According to a June 2022 study by the Journal of Affective Disorders, between 2020 and 2021 more than 60 percent of college students met criteria for one or more mental health problems, a nearly 50 percent increase from 2013. Business Journal followed up that statistic by stating “Companies that don’t address and invest in Gen Z’s well-being will pay the higher cost of talent tomorrow.” They cited a report by Mind Share Partners that found half of workers left their jobs in 2021 in part due to issues centering on mental health.
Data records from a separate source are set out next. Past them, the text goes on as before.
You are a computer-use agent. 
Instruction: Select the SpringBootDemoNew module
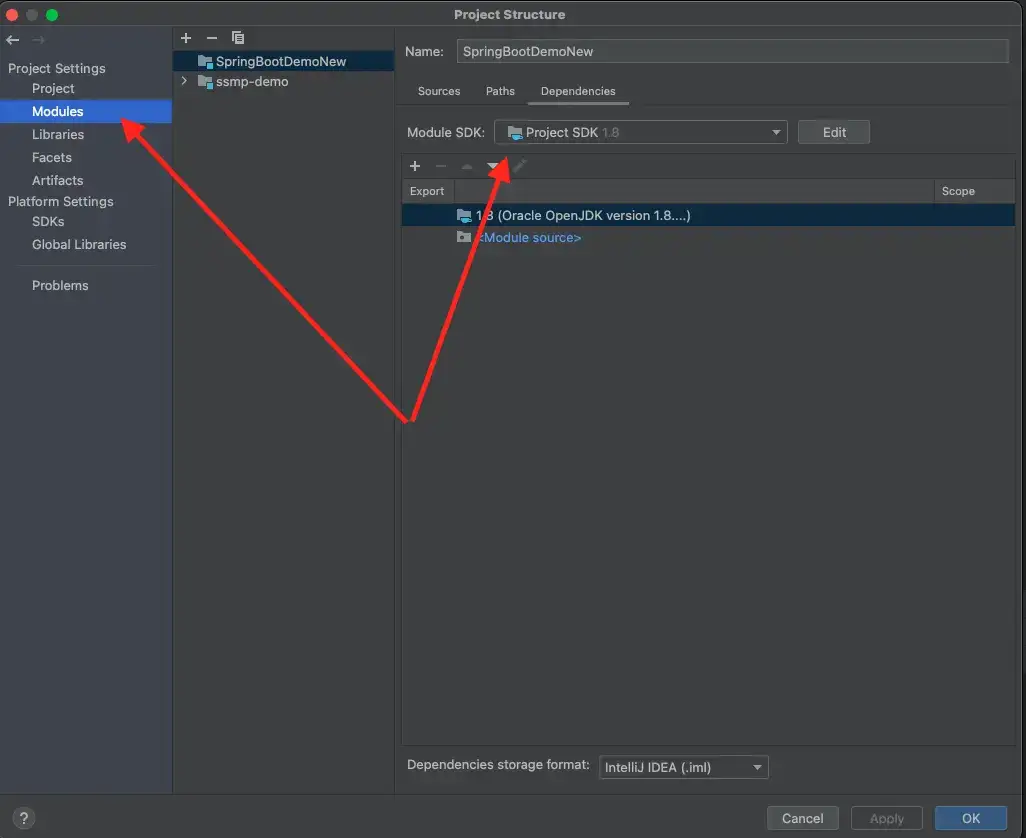tap(280, 61)
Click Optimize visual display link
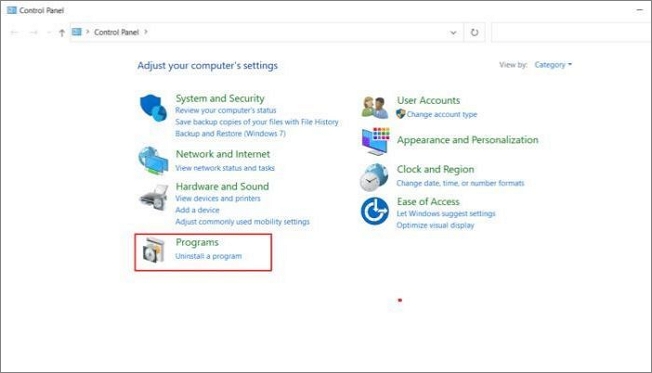The image size is (652, 373). click(435, 225)
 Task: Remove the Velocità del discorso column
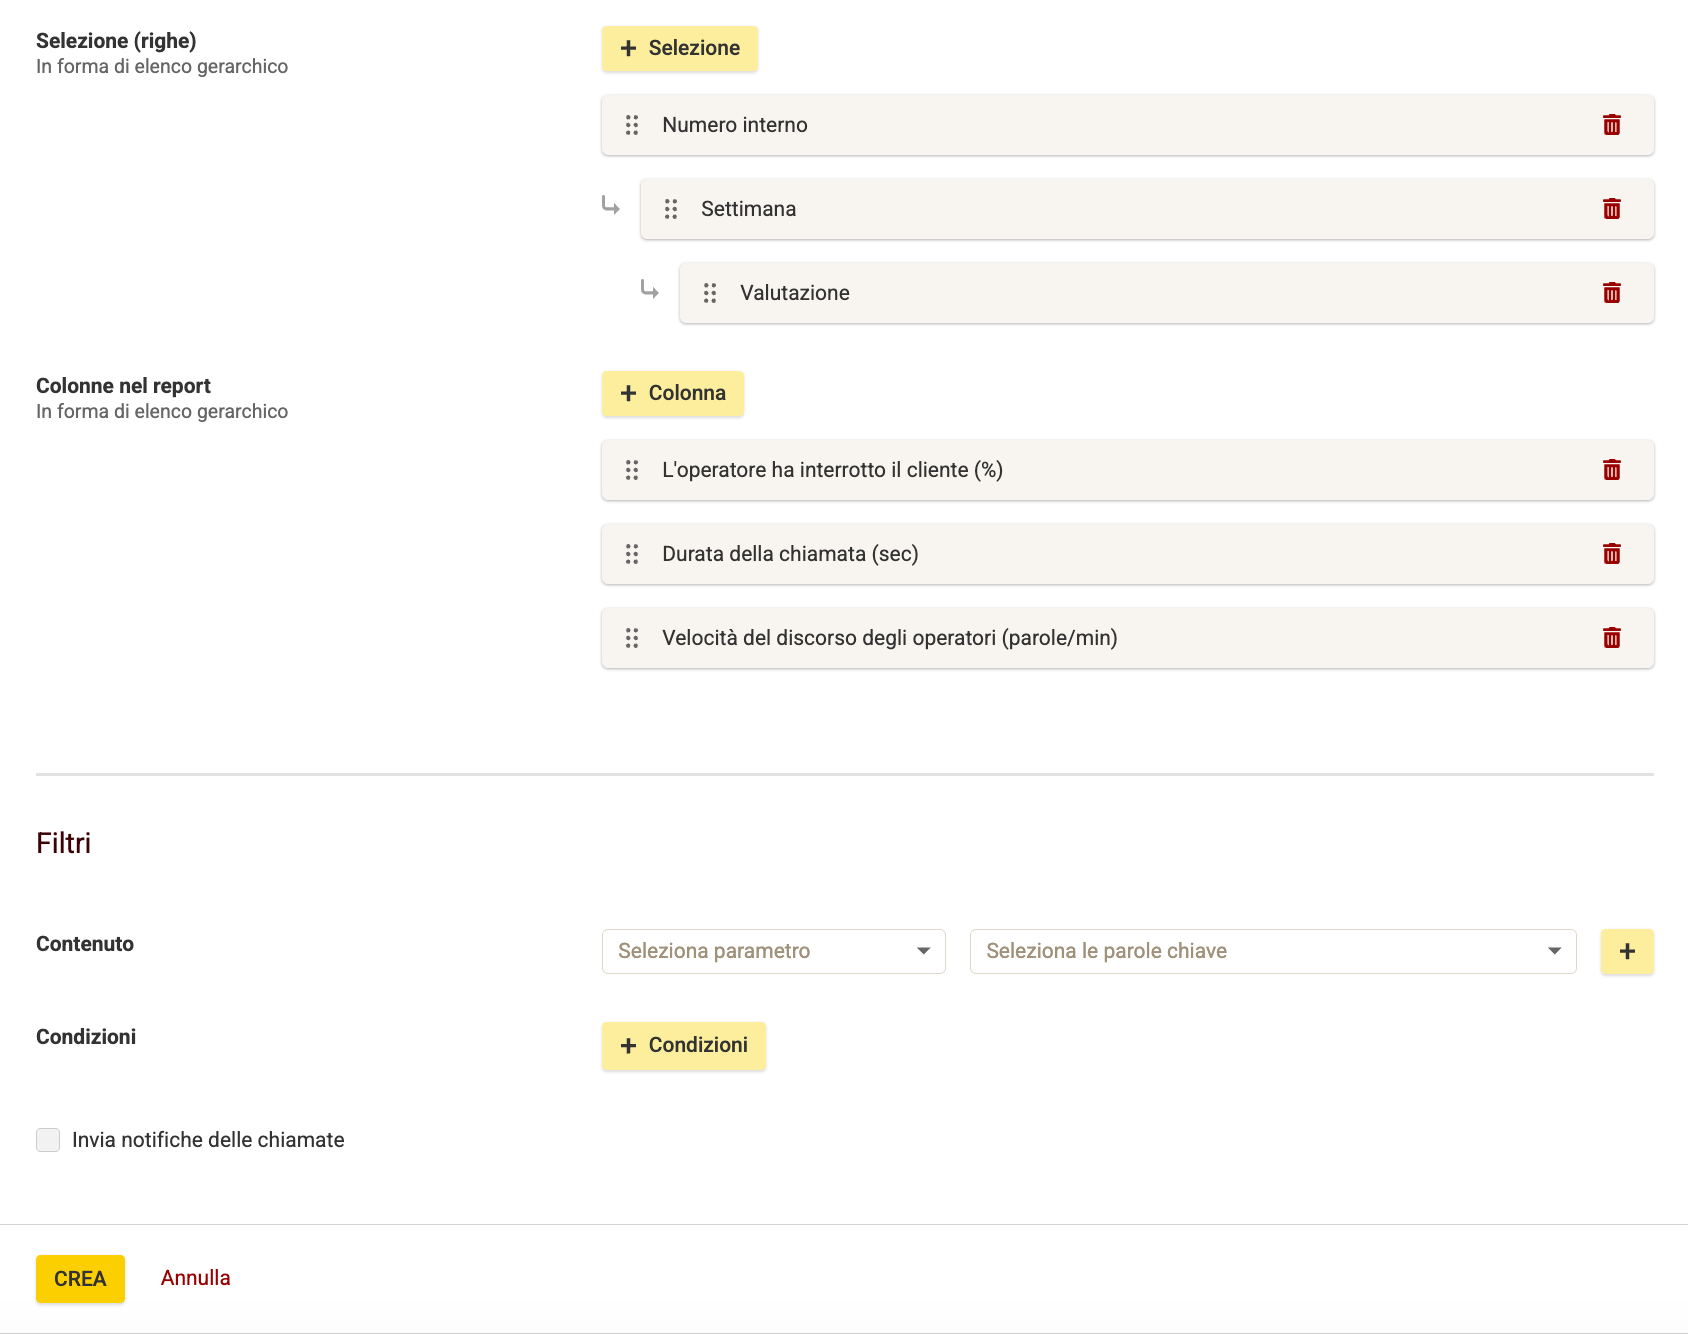click(1612, 638)
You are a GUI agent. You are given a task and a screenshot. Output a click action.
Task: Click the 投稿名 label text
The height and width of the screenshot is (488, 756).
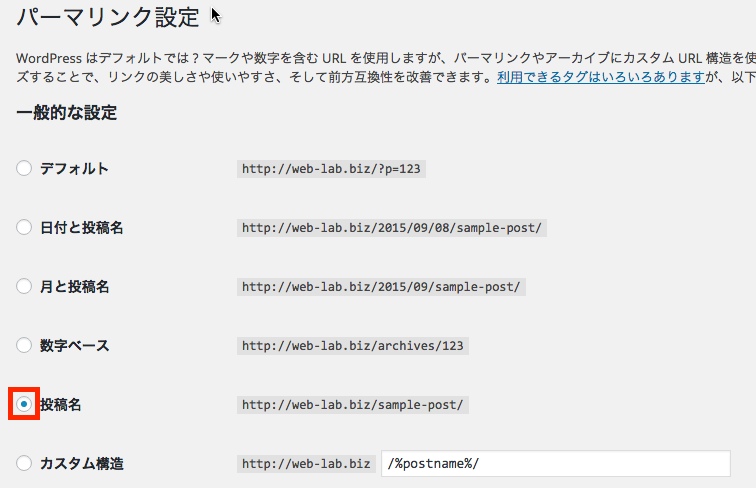pyautogui.click(x=60, y=404)
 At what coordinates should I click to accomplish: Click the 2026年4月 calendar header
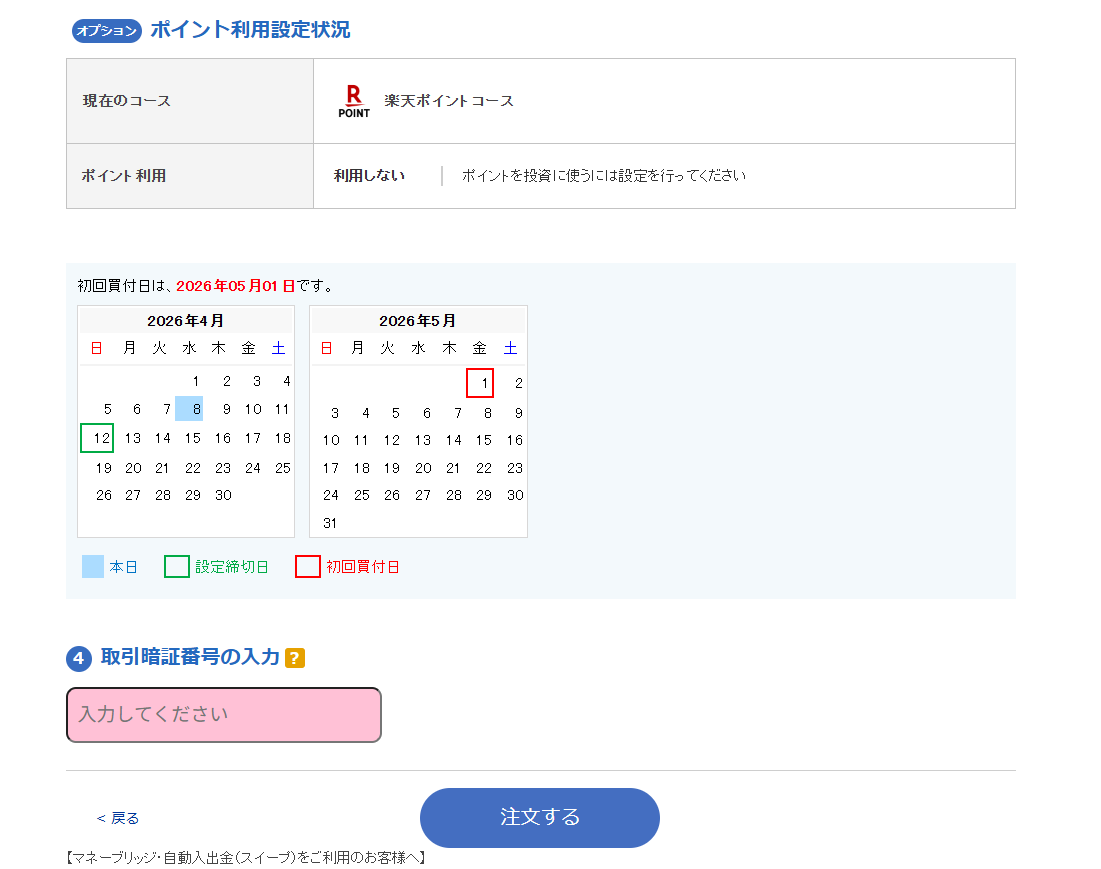click(185, 321)

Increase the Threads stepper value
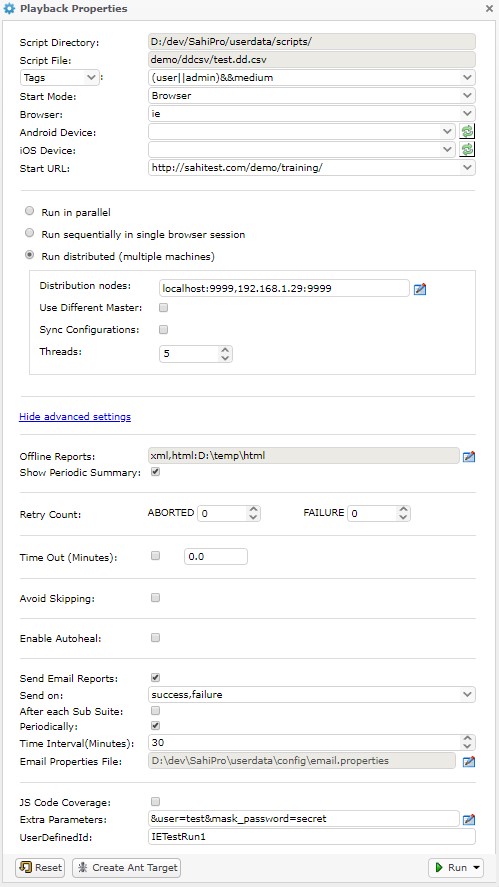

In fact, more than half of both Gen Z (53 percent) and Millennials (51 percent) contend the mental health solutions in the workplace are not advancing quickly enough. While it’s true their employers are openly discussing mental health solutions more openly, the tangible, practical results have not come to fruition. Many workers are financially stressed, but many also claim the workplace is a leading factor in that particular stress, according to a Deloitte Global 2022 Gen Z and Millennial survey.
The Financial Brand highlighted 25-year-old Serrava, who says she’s actually grateful that the traditional workforce has been affected by what she alludes to as the Great Recession. “More jobs are implementing permanent work from home options which I think is the greatest achievement. Restoring the option to stay home and work gives people their lives back.”
The Deloitte report adds, “Businesses have a responsibility to make hybrid work environments work for everyone. A big part of that will be fostering more diverse and inclusive work environments, which account for different working patterns and preferences.”
Millennials and Gen Z are living on the precipice of financial instability
While money and finances may not be the only thing with which Millennials and Gen Z concern themselves, it’s a rightful and deeply-embedded anxiety.
Nearly half of both Millennials (47 percent) and Gen Z (46 percent) claim to live paycheck-to-paycheck while remaining in constant fear they will fail to cover their monthly expenses. The Deloitte survey found that the cost of living – including housing, transportation, and bills – is the top concern for 29 percent of Gen Z and 36 percent for Millennial respondents.
According to DailyPay CMO Jeanniey Walden, with nearly half of young workers living paycheck-to-paycheck it’s no surprise roughly the same number claim burnout, financial stress, and overall economic anxiety.
“This mental health epidemic has been building for years and is now accelerating with inflation-adjusted weekly earnings down 3.9 percent in May,” says Walden. “A distressed worker is a distracted worker and their pain is being felt by employers through losses in productivity, engagement, and retention. The Great Resignation has become the Great Rotation as workers job hop to make ends meet.”
Some groups within Millennials and Gen Z believe they’ll never be able to retire with any level of comfort. Both generations believe the cost of living is simply too high, according to the Deloitte report. It’s a primary concern, above even such worries as unemployment, mental health, health care, and crime.
Misplaced investment in social media as a financial literacy tool
Along with many in prior generations, Gen Z doesn’t believe they were adequately taught personal finance in school, particularly the specific topics they felt were relevant to their financial future. According to GoBankingRate, this missed opportunity resulted in 38 percent of Gen Z learning personal finance from such digital platforms as TikTok, YouTube, and other social media sites. More specifically, 34.3 percent of those respondents specifically cited TikTok and YouTube as their social sites of choice.
Do you believe these are acceptable long-term financial mentorship tools? We don’t either.
It is estimated that around a third of both Gen Z and Millennials will go to the blog of a credit union or other financial institution, so there again lies hope and opportunity for our dogged and ever-continuing financial inclusion efforts.